━━━━━ Extract provided
In their randomized phase III study, Gralla et al. observed statistically higher rates of complete control (no emetic episodes/no rescue medicine and no more than mild nausea) in patients receiving moderately emetic chemotherapy who were prescribed 0.25 mg palonosetron compared to ondansetron in the acute (81.0% vs. 68.6%) and delayed (74.1% vs. 55.1%) phases, and in the study period overall (69.3% vs. 50.3%) (19). Current understanding of and guidance on future directions in RINV is derived from the chemotherapy setting. However, given the different mechanisms, timing and emetic risks of these treatments, it is difficult to make valid comparisons between the settings. Although it should be noted that a higher dose of palonosetron was prescribed, complete control of vomiting was superior in the present study compared to those observed by Gralla et al., at 93.3% and 93.2% in the acute and delayed phases respectively.
An analysis of treatment responses in a study published previously by our group using ondansetron in a similar patient population yielded complete control rates of 59% (nausea) and 75% (vomiting) in the acute phase, and 39% (nausea) and 52% (vomiting) in the delayed phase (20). Using the most comparable endpoint in the current study, complete control in nausea and vomiting with palonosetron exceeds complete control of ondansetron by 16% and 18% in the acute phase respectively, and by 35% and 41% in the delayed phase respectively. Another notable observation is the apparent maintenance of complete control from the acute to delayed phase with palonosetron, whereas complete control of nausea and vomiting fell by 20% and 23% with ondansetron. However, it should be noted that those who achieved control in the acute phase did not necessarily do so in the delayed phase, and vice versa. There was a decrease in complete control from acute to delayed phase vomiting in patients who received a single fraction of radiation, whereas there was an increase in complete control from acute to delayed phase vomiting in patients treated with multiple fractions of radiation. Patients were treated with radiation and the study medication during the acute phase. Those who received multiple fractions of radiation also consumed an increased amount of palonosetron compared to those who received a single fraction of radiation. The residual effect of these multiple doses may explain the differences in control in the delayed phase between these groups.
━━━━━━━━━━
━━━━━ Data for analysis
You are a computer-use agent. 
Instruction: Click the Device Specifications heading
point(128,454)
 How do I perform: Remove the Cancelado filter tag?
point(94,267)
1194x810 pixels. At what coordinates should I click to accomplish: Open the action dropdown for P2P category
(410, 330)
━━━━━━━━━━
━━━━━ Data for analysis
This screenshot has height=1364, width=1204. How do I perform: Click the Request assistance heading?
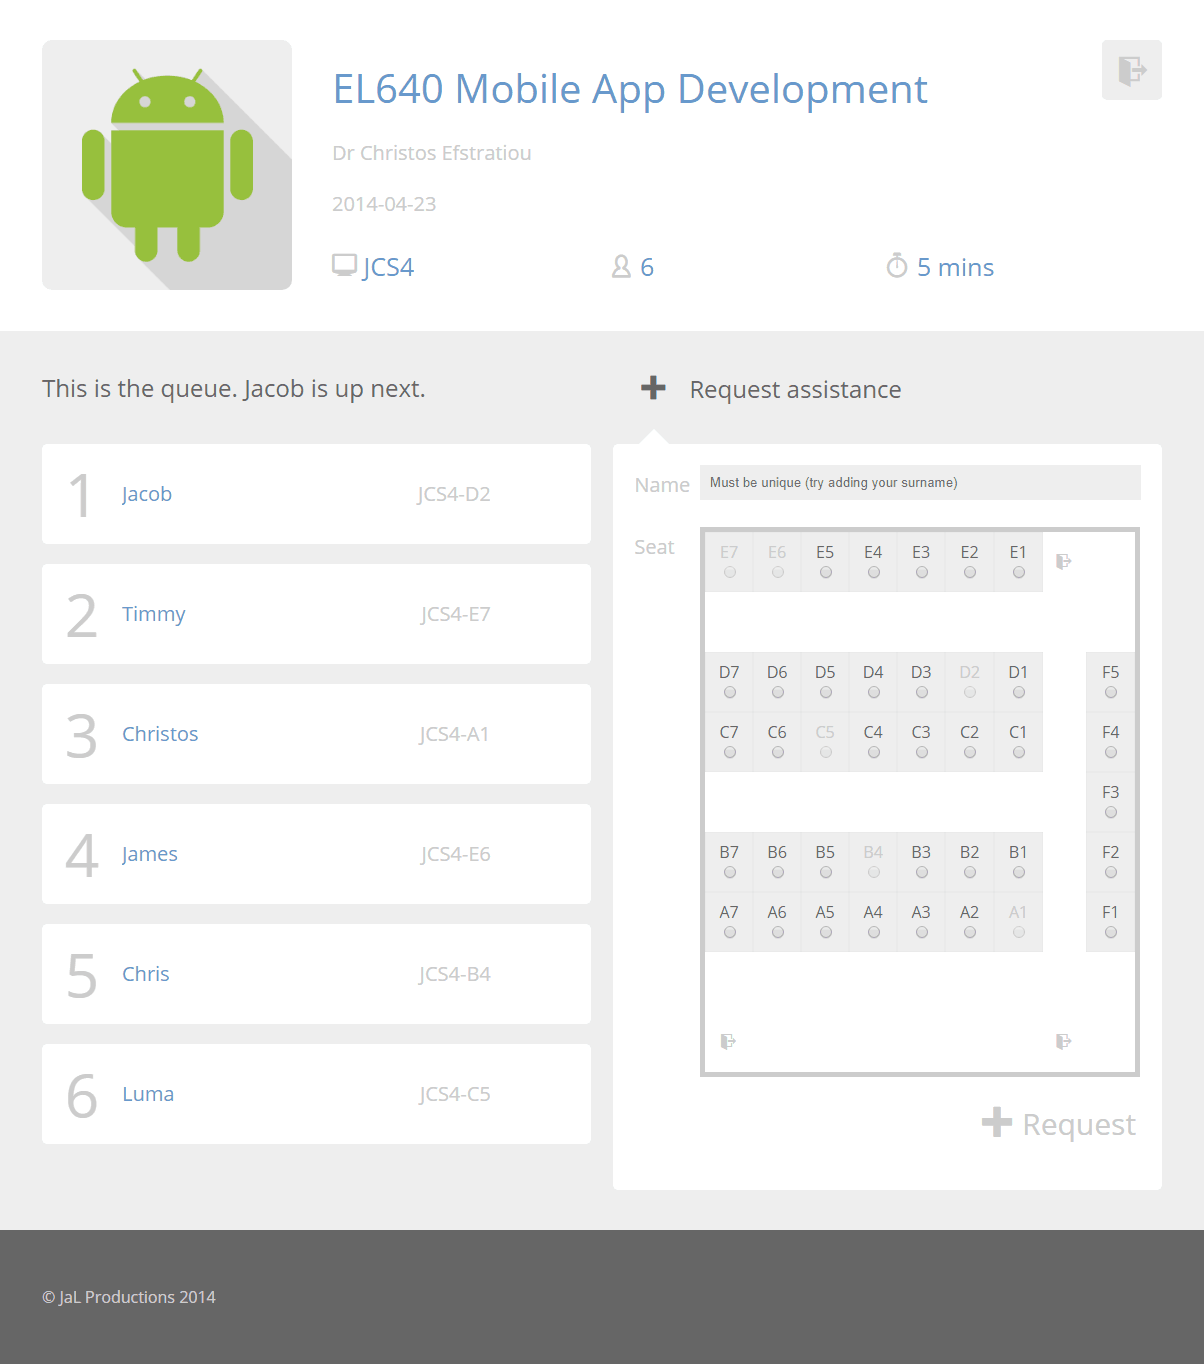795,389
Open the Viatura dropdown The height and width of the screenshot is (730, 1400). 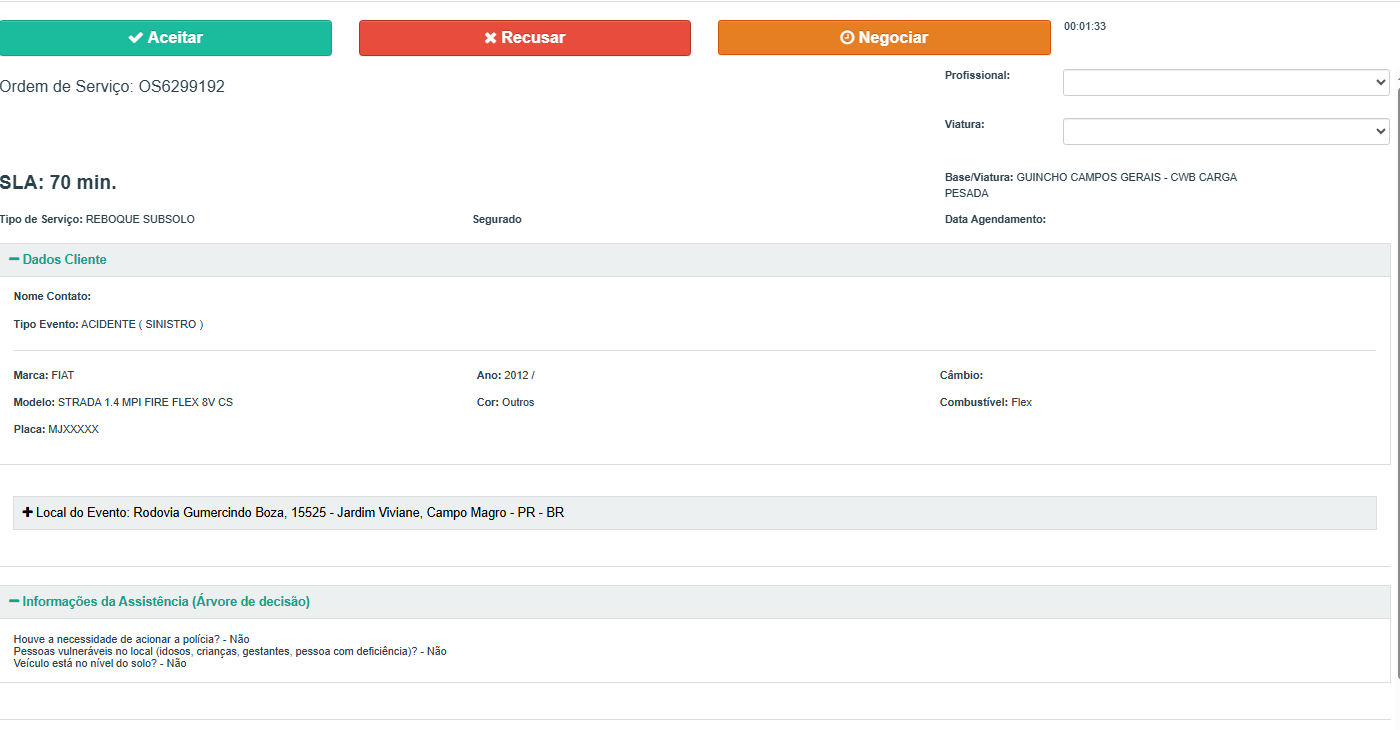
━━━━━━━━━━
━━━━━ Data for analysis
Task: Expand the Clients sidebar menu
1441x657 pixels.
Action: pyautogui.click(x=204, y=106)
━━━━━━━━━━
Task 1 —
Using the passage on palonosetron for radiation-induced nausea and vomiting, answer these:
(a) In the study by Gralla et al., what were the delayed-phase complete control rates for palonosetron and ondansetron?
(b) In the present study, what was complete control of vomiting in the acute and delayed phases?
(c) In the group's earlier ondansetron study, what was the delayed-phase complete control rate for nausea?
Task 2 —
Write the next part of the passage on palonosetron for radiation-induced nausea and vomiting, picking up after its final sentence.

Exercise result 1 —
(a) 74.1% for palonosetron and 55.1% for ondansetron.
(b) 93.3% in the acute phase and 93.2% in the delayed phase.
(c) 39%.

Exercise result 2 —
Results from an international survey of radiation oncologists indicated 5-HT3 RAs to be the antiemetic agent most commonly prescribed by clinicians (2). A systematic review and meta-analysis conducted by Li et al. demonstrated a significantly higher efficacy of 5-HT3 RAs (ondansetron, granisetron, dolasetron) compared to dopamine RAs in both complete control of vomiting (OR 0.17, 95% CI: 0.05–0.58) and nausea (OR 0.46, 95% CI: 0.24–0.88) (21).
There are some limitations of the study results. These limitations also applied to our previous study employing ondansetron. Patients received moderate or low risk radiation treatment. As such, these results may not be generalizable to those receiving high risk treatment. Patients were mostly geriatric, suffered from painful bone metastases, and were on several medications including opioids for cancer-related pain, which also pose a risk of nausea and constipation.
Although results from the current study suggest improved control with palonosetron versus ondansetron, a randomized controlled phase III trial is needed to assess superiority. Given that more than half of those with cancer will receive radiation during the course of their disease, there is great potential for improved well-being with research in RINV (22).
There is suggested improved prophylaxis of treatment-induced nausea and vomiting with palonosetron in the radiation setting. It was safe and well-tolerated by study patients. Efficacy of palonosetron compared to previous 5-HT3 RAs should be investigated with a randomized trial.
We thank Canadian Eisai for the supply of the medication.
Conflicts of Interest: The authors have no conflicts of interest to declare.